Yüksek teknolojinin her yanı sardığı yakın bir gelecekte, iki kız kardeş babalarıyla birlikte ormanın içindeki evlerinde yaşamaktadır. Dans seçmelerine hazırlanan Eva gece gündüz prova yaparken, Nell tüm zamanını üniversiteye giriş sınavı için ders çalışmakla geçirmektedir. Bir gün, ailenin yaşadığı bölgede bilinmeyen bir sebeple elektriklerin geri gelmemek üzere kesilmesi herkesin hayatını tamamen değiştiriverir. Bu andan itibaren etraflarındaki her şeyi yavaş yavaş yitiren iki kız kardeşin hayatta kalma mücadelesine odaklanan film, Eva ve Nell’in birbirlerini ve doğayı yeniden keşfetme süreçlerini büyük bir sıcaklık ve samimiyetle gözler önüne seriyor. Jean Hegland’ın aynı adlı romanından uyarlanan Ormanın İçinde, alışık olduğumuz kıyamet filmi kalıplarının dışına çıkan yaklaşımı ve Patricia Rozema’nın incelikli anlatımıyla hem kalbinize hem de duyularınıza hitap etmeyi başarıyor!

55

***

This Changes Everything
İşte Bu Her Şeyi Değiştirir
Kanada – ABD – 2015 – 89′ – Renkli – DCP – Indian dili, İngilizce, Mandarin, Telugu, Yunanca

“Bir çözümün mümkün olduğunun farkına varmak. İşte, işte bu her şeyi değiştirir.” Globe & Mail

“Karşı karşıya kaldığımız iklim krizi daha iyi bir dünya yaratmak için elimize geçen bir şans olabilir mi?

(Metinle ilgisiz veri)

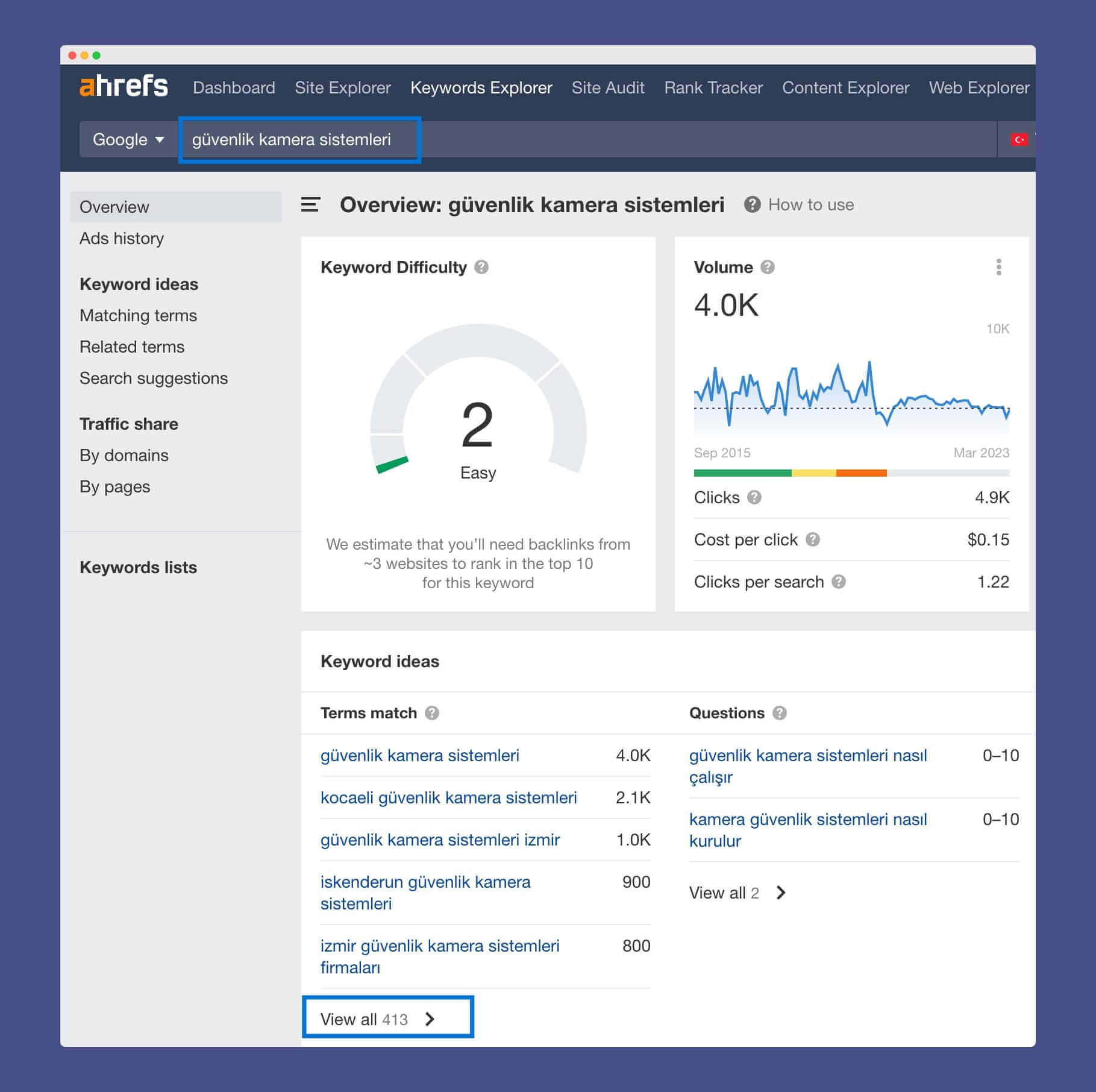The width and height of the screenshot is (1096, 1092).
Task: Click the Cost per click help icon
Action: pos(813,539)
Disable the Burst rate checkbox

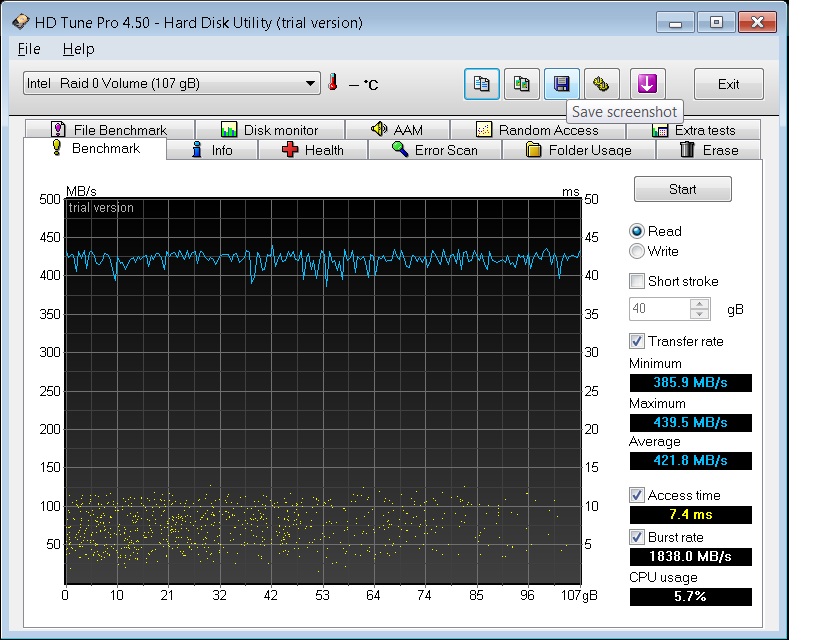(x=637, y=537)
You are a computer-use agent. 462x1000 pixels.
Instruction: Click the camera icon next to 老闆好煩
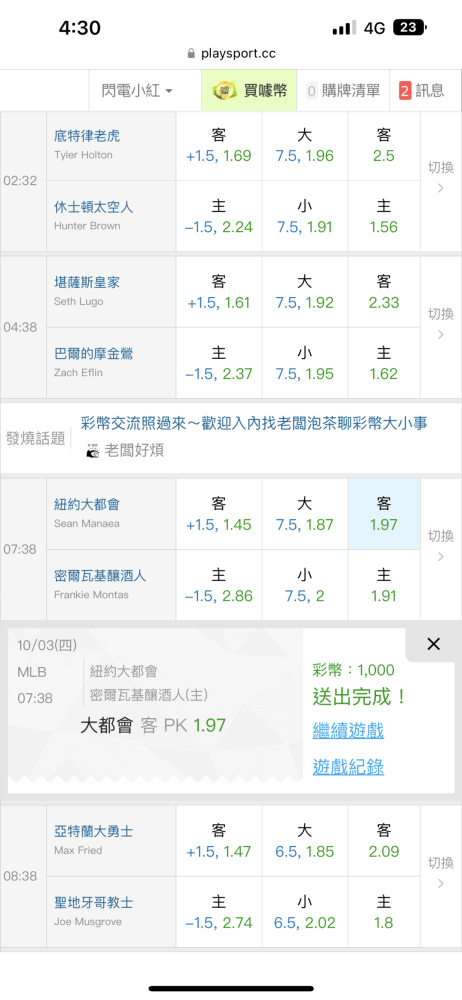[x=93, y=451]
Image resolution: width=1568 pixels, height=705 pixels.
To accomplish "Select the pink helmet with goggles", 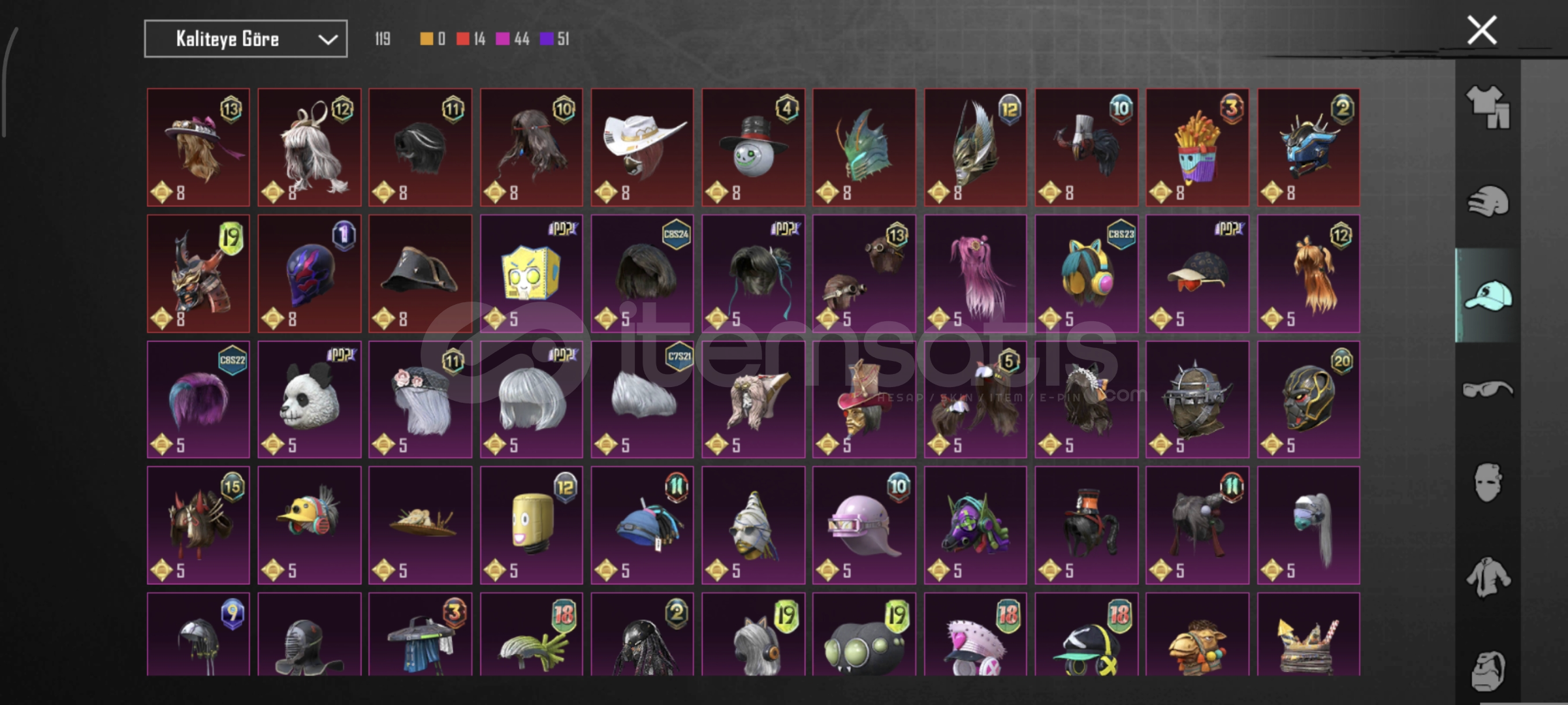I will (864, 525).
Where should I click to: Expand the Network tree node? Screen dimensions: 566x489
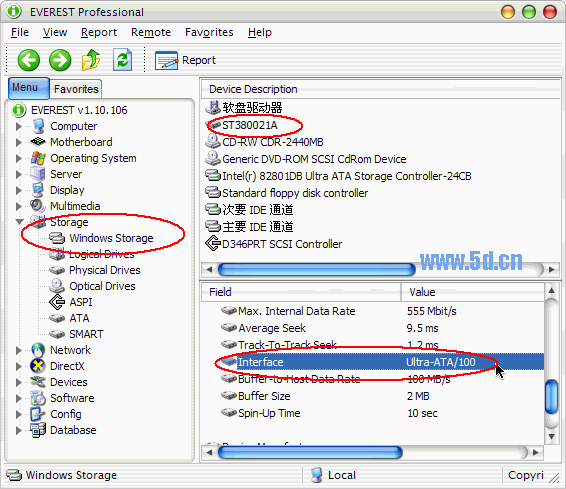pos(18,350)
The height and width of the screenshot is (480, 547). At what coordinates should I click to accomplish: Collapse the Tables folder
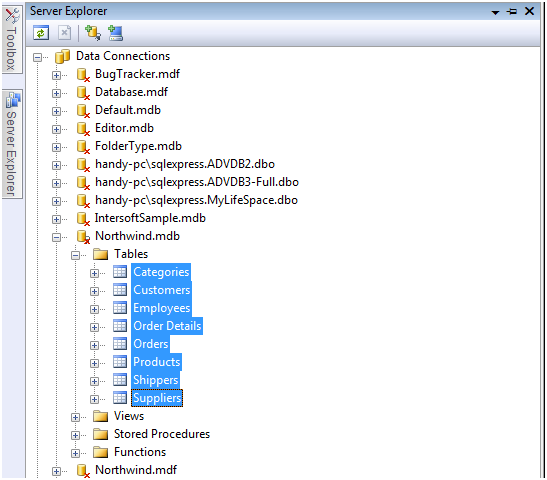pos(75,255)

Milyonlarca satan No Logo ve Şok Doktrini kitaplarıyla belki de günümüzün en namlı sosyalisti haline gelen Naomi Klein’ın yerkürenin kapitalizmle olan savaşını irdelediği son kitabı İşte Bu Her Şeyi Değiştirir, Klein’ın eşi Avi Lewis’in yönetmenliğinde dört senede dokuz ülkede gerçekleştirilen çekimlerle sinemaya uyarlandı. Alberta’da tüm vadiyi kurutan katran kumu ocakları, Yunanistan’da ekonomik krizden gücünü alan ve doğayı katleden agresif yeraltı madenciliği çalışmaları, Hindistan’da koca verimli araziyi orada yaşayan insanların geçimiyle birlikte yok edecek termik santral, Montana’da fosil yakıt fabrikasının borularının patlamasıyla petrolle yıkanan tarım arazileri… Klein, dünyanın en zenginlerinin kullanılmasında direttiği fosil yakıtların ve bunların sebep olduğu küresel iklim krizinin, dünyanın diğer insanlarının harekete geçerek egemen kapitalist sistemi değiştirmek adına ellerine geçmiş en büyük fırsat olduğunu savunuyor. Nasıl mı? Sizi salona alalım…”

57

***

The Seasons in Quincy: Four Portraits of John Berger
Quincy’de Mevsimler: John Berger’in Dört Portresi
Ingiltere – 2015 – 89′ – Renkli – DCP – İngilizce

“Mevsim başınıza gelen değil, yaşanılan bir şeydir.” (Filmden)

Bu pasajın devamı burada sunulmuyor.